Reproduce every one of the items below word for word, keeping their order.

──────── Supplied information ────────

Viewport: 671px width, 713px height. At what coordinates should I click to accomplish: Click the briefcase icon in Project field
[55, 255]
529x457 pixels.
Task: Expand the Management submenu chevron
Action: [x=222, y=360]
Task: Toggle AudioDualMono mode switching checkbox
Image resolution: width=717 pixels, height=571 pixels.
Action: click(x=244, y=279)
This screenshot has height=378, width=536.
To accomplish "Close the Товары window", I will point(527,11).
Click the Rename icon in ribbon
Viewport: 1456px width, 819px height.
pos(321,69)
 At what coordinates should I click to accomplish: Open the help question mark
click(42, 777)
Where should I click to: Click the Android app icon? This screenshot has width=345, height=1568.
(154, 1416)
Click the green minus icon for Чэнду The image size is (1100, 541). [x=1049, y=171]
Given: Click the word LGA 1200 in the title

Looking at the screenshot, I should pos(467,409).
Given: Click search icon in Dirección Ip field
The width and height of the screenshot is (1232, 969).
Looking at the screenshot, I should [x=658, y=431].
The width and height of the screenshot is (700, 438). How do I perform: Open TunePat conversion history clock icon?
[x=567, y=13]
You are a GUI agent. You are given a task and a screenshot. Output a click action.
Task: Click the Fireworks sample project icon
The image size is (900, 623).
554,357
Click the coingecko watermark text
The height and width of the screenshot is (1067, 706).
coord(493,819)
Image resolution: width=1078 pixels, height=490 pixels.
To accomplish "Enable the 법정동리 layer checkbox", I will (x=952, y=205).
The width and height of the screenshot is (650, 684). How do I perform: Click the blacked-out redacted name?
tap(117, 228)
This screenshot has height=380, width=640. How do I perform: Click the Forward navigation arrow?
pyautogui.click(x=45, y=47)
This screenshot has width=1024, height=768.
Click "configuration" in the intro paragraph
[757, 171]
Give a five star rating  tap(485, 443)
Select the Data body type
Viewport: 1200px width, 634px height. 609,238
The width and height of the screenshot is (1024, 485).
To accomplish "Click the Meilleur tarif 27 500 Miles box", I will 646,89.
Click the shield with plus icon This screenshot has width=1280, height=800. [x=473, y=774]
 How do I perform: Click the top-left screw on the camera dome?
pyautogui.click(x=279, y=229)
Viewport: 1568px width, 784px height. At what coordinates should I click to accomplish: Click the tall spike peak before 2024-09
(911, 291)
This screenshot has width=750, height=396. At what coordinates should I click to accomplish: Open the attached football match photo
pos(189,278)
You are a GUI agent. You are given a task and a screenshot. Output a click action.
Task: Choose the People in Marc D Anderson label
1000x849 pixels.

────────

» **Solution**:
Viewport: 671px width, 713px height. At what coordinates should I click to accomplish: Click the briefcase icon in Project field
[55, 255]
529x457 pixels.
Task: Expand the Management submenu chevron
Action: [x=222, y=360]
Task: Toggle AudioDualMono mode switching checkbox
Image resolution: width=717 pixels, height=571 pixels.
Action: click(x=244, y=279)
This screenshot has height=378, width=536.
To accomplish "Close the Товары window", I will point(527,11).
Click the Rename icon in ribbon
Viewport: 1456px width, 819px height.
pos(321,69)
 At what coordinates should I click to accomplish: Open the help question mark
click(42, 777)
Where should I click to: Click the Android app icon? This screenshot has width=345, height=1568.
(154, 1416)
Click the green minus icon for Чэнду The image size is (1100, 541). [x=1049, y=171]
Given: Click the word LGA 1200 in the title

Looking at the screenshot, I should pos(467,409).
Given: Click search icon in Dirección Ip field
The width and height of the screenshot is (1232, 969).
Looking at the screenshot, I should [x=658, y=431].
The width and height of the screenshot is (700, 438). How do I perform: Open TunePat conversion history clock icon?
[x=567, y=13]
You are a GUI agent. You are given a task and a screenshot. Output a click action.
Task: Click the Fireworks sample project icon
The image size is (900, 623).
554,357
Click the coingecko watermark text
The height and width of the screenshot is (1067, 706).
coord(493,819)
Image resolution: width=1078 pixels, height=490 pixels.
To accomplish "Enable the 법정동리 layer checkbox", I will (x=952, y=205).
The width and height of the screenshot is (650, 684). How do I perform: Click the blacked-out redacted name?
tap(117, 228)
This screenshot has height=380, width=640. How do I perform: Click the Forward navigation arrow?
pyautogui.click(x=45, y=47)
This screenshot has width=1024, height=768.
Click "configuration" in the intro paragraph
[757, 171]
Give a five star rating  tap(485, 443)
Select the Data body type
Viewport: 1200px width, 634px height. 609,238
The width and height of the screenshot is (1024, 485).
To accomplish "Click the Meilleur tarif 27 500 Miles box", I will 646,89.
Click the shield with plus icon This screenshot has width=1280, height=800. [x=473, y=774]
 How do I perform: Click the top-left screw on the camera dome?
pyautogui.click(x=279, y=229)
Viewport: 1568px width, 784px height. At what coordinates should I click to accomplish: Click the tall spike peak before 2024-09
(911, 291)
This screenshot has width=750, height=396. At what coordinates should I click to accomplish: Open the attached football match photo
pos(189,278)
You are a GUI agent. You are given a task and a screenshot. Output a click action.
Task: Choose the People in Marc D Anderson label
1000x849 pixels.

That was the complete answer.